Uber faces an ever-growing cast of adversaries that includes dubious regulators, litigious drivers, hostile members of the press, and some well-funded rivals. But the most significant threat to the app-based transportation company may be much closer to home: one of its biggest investors, Google.
Google Ventures, the search giant’s venture capital arm, invested $258 million in Uber in August 2013. It was Google Ventures’ largest investment deal ever, and the company put more money into Uber’s next funding round less than a year later. Back then, it was easy for observers to imagine Google partnering closely with Uber, or even one day acquiring it. David Drummond, Google’s chief legal officer and senior vice president of corporate development, joined the Uber board of directors in 2013, and has served on it ever since.
Now there are signs that the companies are more likely to be ferocious competitors than allies. Google is preparing to offer its own ride-hailing service, most likely in conjunction with its long-in-development driverless car project. Drummond has informed Uber’s board of this possibility, according to a person close to the Uber board, and Uber executives have seen screenshots of what appears to be a Google ride-sharing app that is currently being used by Google employees. This person, who requested not to be named because the talks are private, said the Uber board is now weighing whether to ask Drummond to resign his position as an Uber board member.
Google has made no secret of its ambitions to revolutionize transportation with autonomous vehicles. CEO Larry Page is said to be personally fascinated by the challenge of making cities operate more efficiently. The company recently said the driverless car technology in development within its Google X research lab is between two and five years from being ready for widespread use. At the Detroit auto show last month, Chris Urmson, the Google executive in charge of the project, articulated one possible scenario in which autonomous vehicles are patrolling neighborhoods, picking up and dropping off passengers.
“We’re thinking a lot about how in the long-term, this might become useful in people’s lives, and there are a lot of ways we can imagine this going,” Urmson said in a conference call with reporters on January 14th. “One is in the direction of the shared vehicle. The technology would be such that you can call up the vehicle and tell it where to go and then have it take you there.”
Those comments, according to the person familiar with deliberations of the Uber’s board, have left executives at Uber deeply concerned, and for good reason. Google is a deep- pocketed, technically sophisticated competitor, and Uber’s dependence on the search giant goes far beyond capital. Uber’s smartphone applications for drivers and riders are based on Google Maps, which gives Google a fire hose of data about transportation patterns within cities. Uber would be crippled if it lost access to the industry-leading mapping application, and the alternatives — such as AOL’s MapQuest, Apple Maps, and a host of regional players — are widely seen as inferior.
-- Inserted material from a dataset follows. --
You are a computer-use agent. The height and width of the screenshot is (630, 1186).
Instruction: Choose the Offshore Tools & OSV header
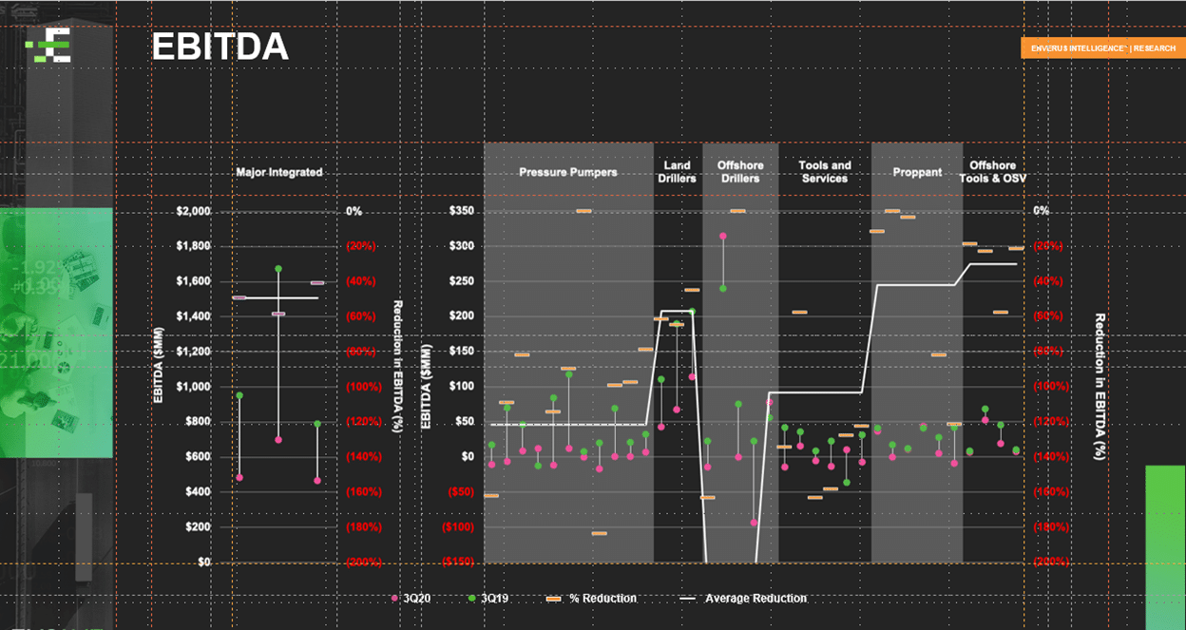point(998,172)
Google’s entrance into the ride-sharing market would also leave Uber without a partner in the suddenly plausible future where cars without steering wheels roam the streets. Uber will either have to develop the technology itself or form an alliance with another company if it wanted to offer autonomous vehicles within its fleet. Mercedes, Audi, Tesla, and other carmakers have said they are developing their own driverless cars, though it’s not yet clear whether any of them are as far along as Google.
A Google spokesperson declined to comment. An Uber spokesperson also declined to offer a comment for this article.
Travis Kalanick, Uber’s CEO, has publicly discussed what he sees as the inevitability of autonomous taxis, and said they could offer cheaper rides and a true alternative to vehicle ownership. “The Uberexperience is expensive because it’s not just the car but the other dude in the car,” he said at a technology conference in 2014, referencing the expense of paying human drivers. “When there’s no other dude in the car, the cost [of taking an Uber] gets cheaper than owning a vehicle.”
There’s already one other possible sign of a rift between the companies. Last week Google announced it would start presenting data from third party applications inside Google Now, a service that displays useful information prominently on the screen of Android smartphones. Google said it had struck deals to draw data from apps like Pandora, AirBnb, Zillow, and the ride-sharing service Lyft. The company most obviously missing from that list? Google’s old and possibly former friend,Uber.